Loads the party statements dataset (2003–2022) as a data.table. The dataset contains 83,201 official statements from party spokespersons and leadership meeting minutes from South Korea's two major political parties.

Usage

load_party_statements(
  path = NULL,
  format = c("parquet", "csv"),
  cache = TRUE,
  refresh = FALSE,
  data_version = NULL
)

Arguments

path

Character; path to a local CSV or Parquet file. If NULL (default), a managed artifact is used. If a managed download would be required, it is only attempted in an interactive session.

format

Character; requested storage format. Defaults to preferring "parquet" and falling back to "csv" when necessary.

cache

Logical; if TRUE (default), the data is cached as an RDS file in the user's cache directory for faster subsequent loads.

refresh

Logical; if TRUE, any existing cache is ignored and the source CSV is re-read.
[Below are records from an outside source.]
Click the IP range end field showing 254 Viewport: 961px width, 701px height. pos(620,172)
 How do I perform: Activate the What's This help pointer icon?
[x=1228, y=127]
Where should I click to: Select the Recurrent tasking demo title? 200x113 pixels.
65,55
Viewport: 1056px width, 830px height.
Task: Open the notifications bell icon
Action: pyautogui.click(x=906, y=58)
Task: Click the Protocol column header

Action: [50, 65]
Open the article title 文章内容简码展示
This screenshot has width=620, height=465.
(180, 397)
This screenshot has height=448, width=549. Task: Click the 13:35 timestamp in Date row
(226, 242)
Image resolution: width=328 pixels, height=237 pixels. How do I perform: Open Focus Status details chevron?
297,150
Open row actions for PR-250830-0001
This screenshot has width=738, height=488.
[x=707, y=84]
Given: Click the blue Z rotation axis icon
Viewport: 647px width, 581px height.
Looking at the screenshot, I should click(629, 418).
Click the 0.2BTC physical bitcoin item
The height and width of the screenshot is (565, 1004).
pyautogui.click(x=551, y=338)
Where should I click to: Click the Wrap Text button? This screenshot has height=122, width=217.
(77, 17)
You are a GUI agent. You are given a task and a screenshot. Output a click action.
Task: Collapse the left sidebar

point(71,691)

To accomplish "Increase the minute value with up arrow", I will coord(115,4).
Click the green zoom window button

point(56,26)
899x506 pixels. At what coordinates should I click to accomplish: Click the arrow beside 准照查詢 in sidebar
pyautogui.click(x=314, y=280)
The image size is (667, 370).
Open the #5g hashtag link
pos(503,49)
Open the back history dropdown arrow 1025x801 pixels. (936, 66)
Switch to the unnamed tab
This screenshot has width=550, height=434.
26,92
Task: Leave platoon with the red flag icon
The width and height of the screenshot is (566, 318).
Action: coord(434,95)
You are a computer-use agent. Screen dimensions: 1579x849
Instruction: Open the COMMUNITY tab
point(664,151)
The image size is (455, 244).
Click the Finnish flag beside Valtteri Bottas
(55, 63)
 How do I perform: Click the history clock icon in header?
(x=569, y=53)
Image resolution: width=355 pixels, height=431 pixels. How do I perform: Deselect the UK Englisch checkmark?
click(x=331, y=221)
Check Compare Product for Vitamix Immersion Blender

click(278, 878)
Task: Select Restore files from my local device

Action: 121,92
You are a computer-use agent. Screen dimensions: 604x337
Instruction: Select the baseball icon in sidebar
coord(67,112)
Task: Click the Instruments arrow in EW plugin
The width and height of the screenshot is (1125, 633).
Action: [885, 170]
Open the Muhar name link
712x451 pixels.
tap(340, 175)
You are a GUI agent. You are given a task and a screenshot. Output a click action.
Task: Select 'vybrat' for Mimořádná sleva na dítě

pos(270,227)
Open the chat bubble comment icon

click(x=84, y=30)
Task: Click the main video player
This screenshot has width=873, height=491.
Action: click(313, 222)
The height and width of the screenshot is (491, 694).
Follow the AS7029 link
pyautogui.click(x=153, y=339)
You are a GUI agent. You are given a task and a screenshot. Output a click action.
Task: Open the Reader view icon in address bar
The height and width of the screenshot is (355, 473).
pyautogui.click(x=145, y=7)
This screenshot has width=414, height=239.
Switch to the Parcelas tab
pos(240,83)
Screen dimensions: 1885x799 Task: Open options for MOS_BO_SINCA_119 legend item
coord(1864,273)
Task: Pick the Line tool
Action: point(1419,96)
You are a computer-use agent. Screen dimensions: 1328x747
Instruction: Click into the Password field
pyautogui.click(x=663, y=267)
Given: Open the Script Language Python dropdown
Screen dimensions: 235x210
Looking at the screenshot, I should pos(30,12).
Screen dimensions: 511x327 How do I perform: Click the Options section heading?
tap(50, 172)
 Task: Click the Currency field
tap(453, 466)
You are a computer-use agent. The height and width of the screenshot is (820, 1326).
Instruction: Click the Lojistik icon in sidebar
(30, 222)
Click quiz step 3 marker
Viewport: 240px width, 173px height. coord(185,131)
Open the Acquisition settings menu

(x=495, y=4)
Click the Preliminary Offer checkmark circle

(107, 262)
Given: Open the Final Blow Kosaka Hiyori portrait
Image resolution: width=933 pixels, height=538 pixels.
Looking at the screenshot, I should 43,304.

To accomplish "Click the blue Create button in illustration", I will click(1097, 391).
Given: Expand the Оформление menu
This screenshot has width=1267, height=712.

Defaults to FALSE.

data_version

Character or NULL; the data artifact version to load. Defaults to the latest available version.

Value

A data.table::data.table with the following columns:

ColumnDescription
noRow number / identifier
yearYear of the statement
ymdFull date (YYYY-MM-DD)
titleTitle of the statement
textFull text of the statement
filteredFiltered/preprocessed text indicator
partisanParty affiliation label
conservativeConservative party indicator
idUnique document identifier

See data_dictionary.md for the complete column reference, and the Data Descriptor (Table 9) for yearly entry counts by party.

Details

For full methodology and variable descriptions, see the Data Descriptor: Lim, T.H. (2025). Scientific Data, 12, 1030. doi:10.1038/s41597-025-05220-4

Examples

path <- tempfile(fileext = ".csv")
data.table::fwrite(
  data.table::data.table(
    year = 2020L,
    id = "ps-1",
    text = "statement text"
  ),
  path
)

ps <- load_party_statements(path = path, cache = FALSE)
#> Local file extension suggests format 'csv'; using that instead of requested 'parquet'.
ps
#>     year     id           text
#>    <int> <char>         <char>
#> 1:  2020   ps-1 statement text